Abends trat die allgegenwärtige Doro das erste Mal auf. Spielort war das Theater und siehe da, sehr gut gefüllt. Da ich ganz vorne stand, konnte ich ein Blick auf die Setlist werfen und wusste, wann ich zu gehen hatte. "Für immer" und ähnliches Liedgut waren zu viel für meine, für diesen Abend Sepultura-verwöhnten, Ohren. Danach noch kurz bei Onkel Tom in der Casino-Lounge vorbeigeschaut, zwei oder drei Biere für die Bettschwere in der Abtanz-Bar, that's it.
Tag 5 - Seetag
Morgens passiert nichts. Von daher haben wir uns der Zeitverschiebung angepasst. Das ist auch gut so, wenn Gosch um
12:00 Uhr seine Pforten öffnet, gibt es ein klasse Fischbrötchen zum Frühstück.

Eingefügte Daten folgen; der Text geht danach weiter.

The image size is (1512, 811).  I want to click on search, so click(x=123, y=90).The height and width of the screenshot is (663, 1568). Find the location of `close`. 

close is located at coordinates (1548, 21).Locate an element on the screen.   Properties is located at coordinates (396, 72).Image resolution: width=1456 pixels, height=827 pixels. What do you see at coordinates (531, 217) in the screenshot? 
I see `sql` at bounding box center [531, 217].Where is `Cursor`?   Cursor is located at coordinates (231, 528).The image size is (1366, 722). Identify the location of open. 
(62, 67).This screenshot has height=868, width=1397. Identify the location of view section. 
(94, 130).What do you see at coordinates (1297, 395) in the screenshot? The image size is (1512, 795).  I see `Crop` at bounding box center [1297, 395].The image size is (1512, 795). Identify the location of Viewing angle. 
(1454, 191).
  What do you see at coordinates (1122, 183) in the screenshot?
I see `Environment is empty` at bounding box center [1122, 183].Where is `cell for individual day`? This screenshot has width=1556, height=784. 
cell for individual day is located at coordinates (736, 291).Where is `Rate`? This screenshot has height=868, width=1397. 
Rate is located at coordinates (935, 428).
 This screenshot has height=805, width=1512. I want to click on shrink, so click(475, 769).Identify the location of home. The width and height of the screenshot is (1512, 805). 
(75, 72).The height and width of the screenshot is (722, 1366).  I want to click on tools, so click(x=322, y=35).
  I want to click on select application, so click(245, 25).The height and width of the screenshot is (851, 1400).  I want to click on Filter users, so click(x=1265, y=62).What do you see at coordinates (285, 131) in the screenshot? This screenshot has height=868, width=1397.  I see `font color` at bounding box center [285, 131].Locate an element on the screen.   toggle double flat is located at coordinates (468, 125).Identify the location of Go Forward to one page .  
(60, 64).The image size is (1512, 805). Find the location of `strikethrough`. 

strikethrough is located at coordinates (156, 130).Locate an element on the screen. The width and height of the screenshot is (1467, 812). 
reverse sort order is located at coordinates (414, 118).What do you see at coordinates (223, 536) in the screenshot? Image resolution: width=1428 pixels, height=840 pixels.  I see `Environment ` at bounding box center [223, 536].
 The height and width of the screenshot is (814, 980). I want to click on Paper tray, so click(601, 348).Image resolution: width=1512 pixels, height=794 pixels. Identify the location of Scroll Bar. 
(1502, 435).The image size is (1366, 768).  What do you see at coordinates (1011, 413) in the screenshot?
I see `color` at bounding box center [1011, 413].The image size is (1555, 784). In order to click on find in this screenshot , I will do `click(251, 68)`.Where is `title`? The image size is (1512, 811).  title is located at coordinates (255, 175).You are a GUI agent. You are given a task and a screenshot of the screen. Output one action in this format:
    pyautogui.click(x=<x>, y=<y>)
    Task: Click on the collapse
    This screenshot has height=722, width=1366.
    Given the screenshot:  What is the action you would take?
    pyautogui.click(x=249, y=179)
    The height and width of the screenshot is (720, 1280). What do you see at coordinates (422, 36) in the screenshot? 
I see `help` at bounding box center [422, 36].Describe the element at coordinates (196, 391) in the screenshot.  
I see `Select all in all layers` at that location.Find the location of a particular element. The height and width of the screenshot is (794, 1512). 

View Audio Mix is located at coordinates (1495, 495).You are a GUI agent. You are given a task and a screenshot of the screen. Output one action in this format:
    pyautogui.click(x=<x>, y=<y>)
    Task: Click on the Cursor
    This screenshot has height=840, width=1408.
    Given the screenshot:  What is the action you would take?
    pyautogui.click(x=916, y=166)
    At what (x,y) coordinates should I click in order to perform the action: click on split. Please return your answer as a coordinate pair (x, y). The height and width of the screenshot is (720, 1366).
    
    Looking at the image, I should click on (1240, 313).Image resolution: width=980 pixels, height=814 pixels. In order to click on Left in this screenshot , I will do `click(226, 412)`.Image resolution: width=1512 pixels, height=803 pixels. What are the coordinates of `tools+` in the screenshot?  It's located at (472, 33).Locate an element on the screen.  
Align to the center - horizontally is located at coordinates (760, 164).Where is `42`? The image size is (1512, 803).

Danach wieder Kultur - Tim Eckhorst hält einen Vortrag über die Gestaltung von Plattencovern. Das war sehr interessant und brachte mich dazu, bei Covern doch genauer hinzuschauen. Abends gab es ein Meet&Greet mit Doro, das in einem ziemlichen Chaos endete. Für mich das Ende der ' Doro-und-mir-Beziehung'. Das Hype/Performance-Verhältnis passt für mich nicht mehr. Immerhin besitze ich die ersten beiden Warlock-Platten. Zwischendurch vertrieb ich mir die Zeit mit Devil's Train und Circle II Circle, später am Abend mit Kreator (oh ja!). Auch bei Sabaton schaute ich kurz vorbei. Zu dieser Band bekomme ich irgendwie keinen Zugriff. Naja, das soll es ja geben.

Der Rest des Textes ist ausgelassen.